═══ TEXT UNDER STUDY

As economists, we want to express to Congress our great concern for the plan proposed by Treasury Secretary Paulson to deal with the financial crisis. We are well aware of the difficulty of the current financial situation and we agree with the need for bold action to ensure that the financial system continues to function. We see three fatal pitfalls in the currently proposed plan:

1) Its fairness. The plan is a subsidy to investors at taxpayers’ expense. Investors who took risks to earn profits must also bear the losses. Not every business failure carries systemic risk. The government can ensure a well-functioning financial industry, able to make new loans to creditworthy borrowers, without bailing out particular investors and institutions whose choices proved unwise.

2) Its ambiguity. Neither the mission of the new agency nor its oversight are clear. If taxpayers are to buy illiquid and opaque assets from troubled sellers, the terms, occasions, and methods of such purchases must be crystal clear ahead of time and carefully monitored afterwards.

3) Its long-term effects. If the plan is enacted, its effects will be with us for a generation. For all their recent troubles, Americas dynamic and innovative private capital markets have brought the nation unparalleled prosperity. Fundamentally weakening those markets in order to calm short-run disruptions is desperately short-sighted.

══════

SET OF TASKS =>
1. In the economists' letter on the Paulson plan, how many fatal pitfalls do the writers see in the proposal?
2. Update the passage of the economists' letter on the Paulson plan starting at "3) Its long-term" and ending at "is desperately short-sighted.", changing "generation" to "lifetime".

═══ DATASET SECTION

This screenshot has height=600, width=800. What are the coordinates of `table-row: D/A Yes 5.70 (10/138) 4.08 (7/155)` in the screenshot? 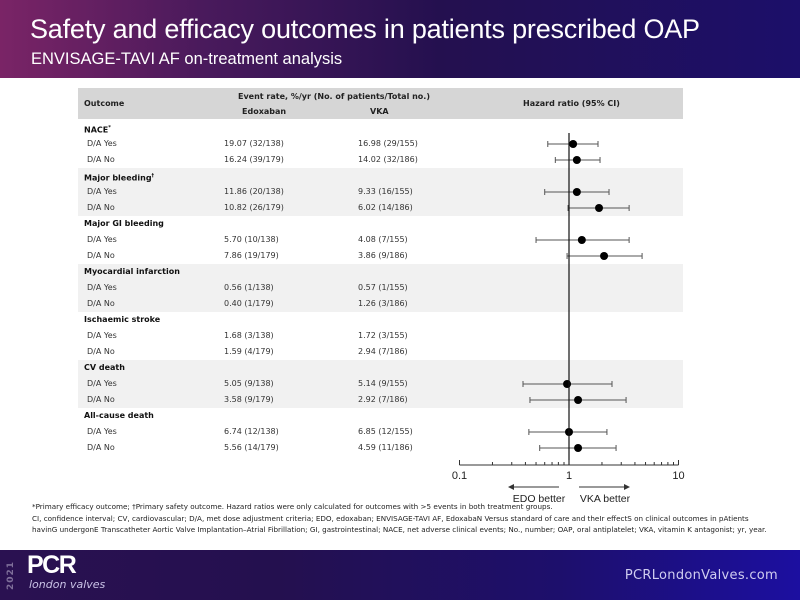 It's located at (380, 240).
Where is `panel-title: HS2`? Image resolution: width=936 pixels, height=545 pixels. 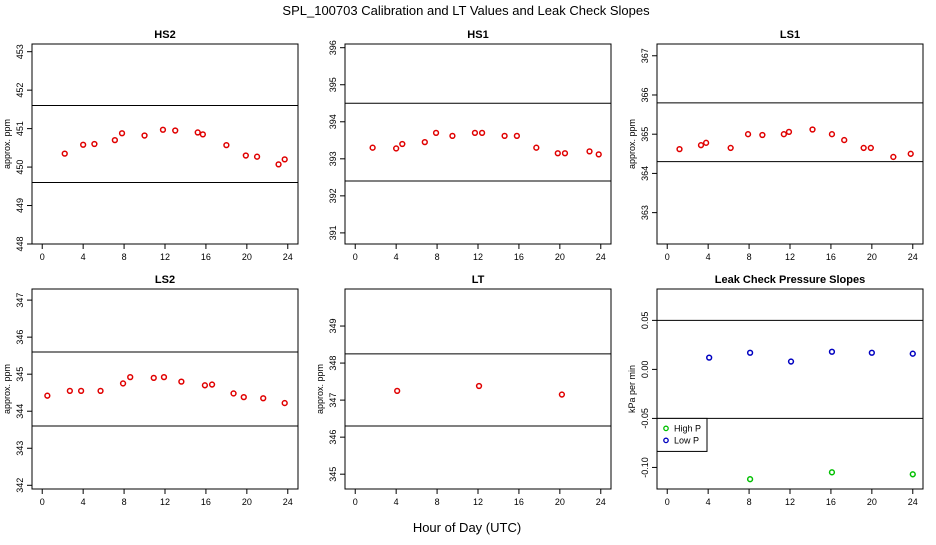 panel-title: HS2 is located at coordinates (164, 35).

══════

RESULTS =>
1. Three.

2.
3) Its long-term effects. If the plan is enacted, its effects will be with us for a lifetime. For all their recent troubles, Americas dynamic and innovative private capital markets have brought the nation unparalleled prosperity. Fundamentally weakening those markets in order to calm short-run disruptions is desperately short-sighted.